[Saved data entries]

********************

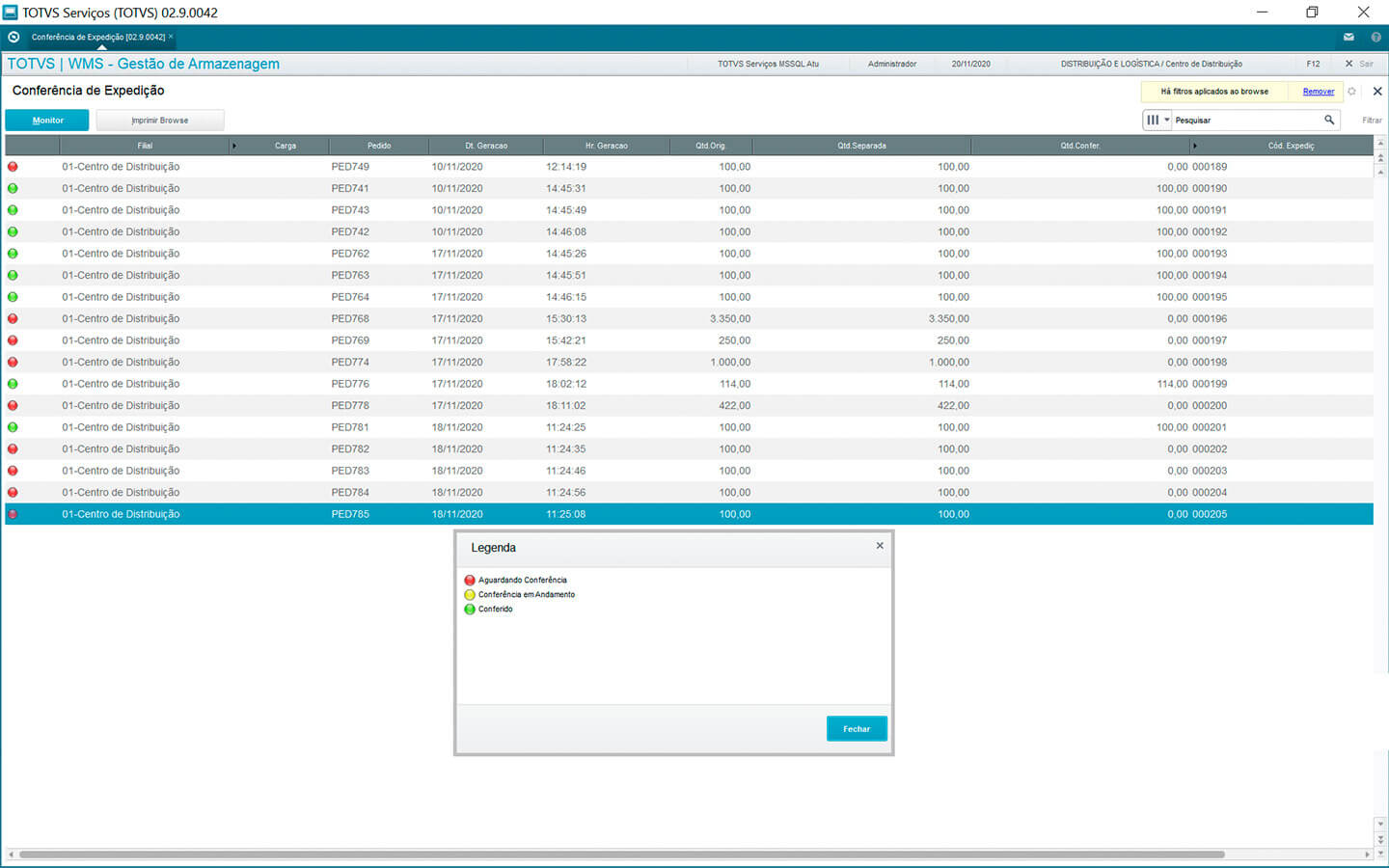This screenshot has height=868, width=1389.
Task: Click the green status icon for PED741
Action: coord(13,188)
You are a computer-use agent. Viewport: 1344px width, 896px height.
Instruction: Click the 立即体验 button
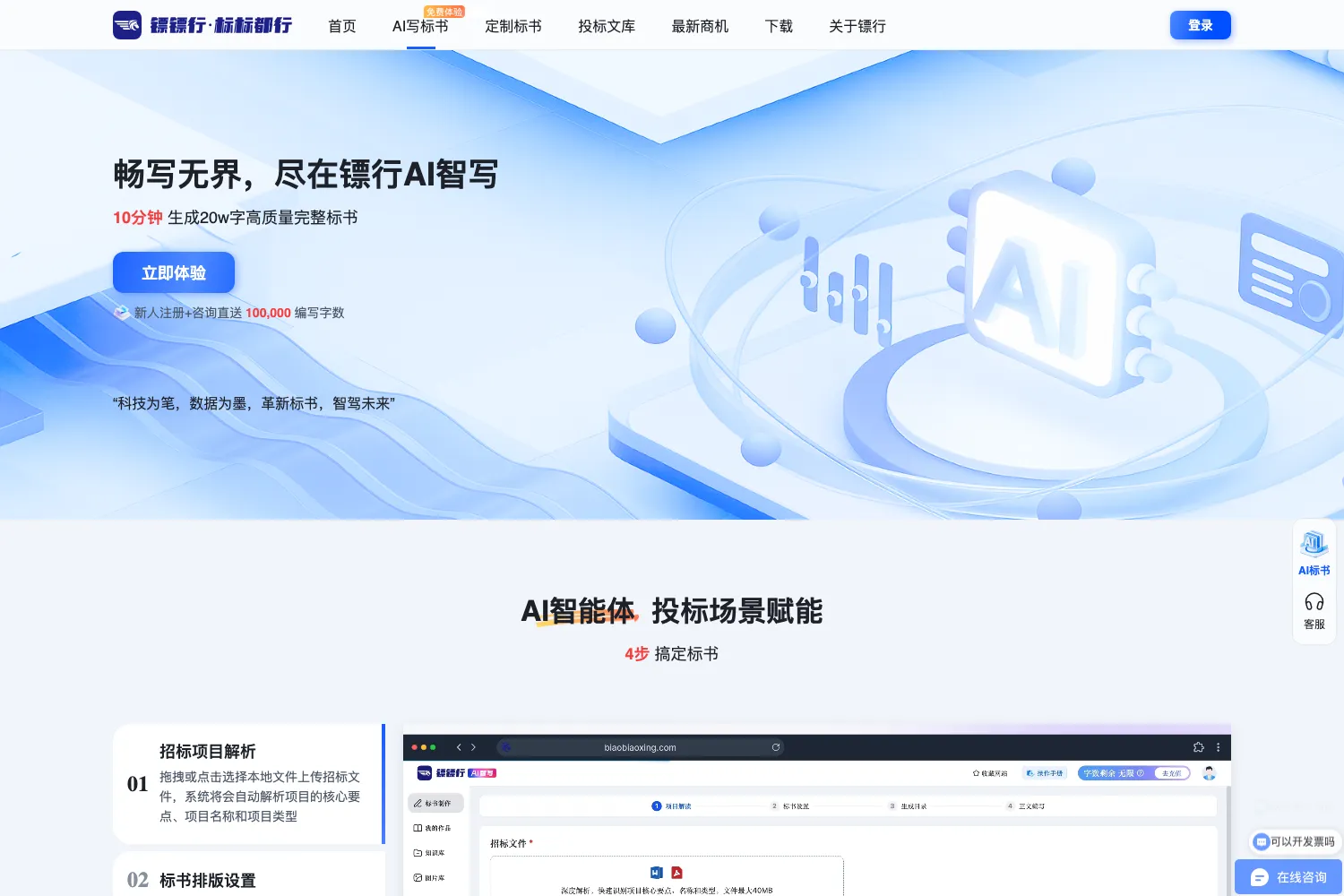[174, 272]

********************

» TRY IT
An exact restatement is expected of the lines from the line containing "You are a computer-use" to the end of the data above, pictures excluded.

» WRITTEN SOLUTION
You are a computer-use agent. Viewport: 1344px width, 896px height.
Instruction: Click the 立即体验 button
[174, 272]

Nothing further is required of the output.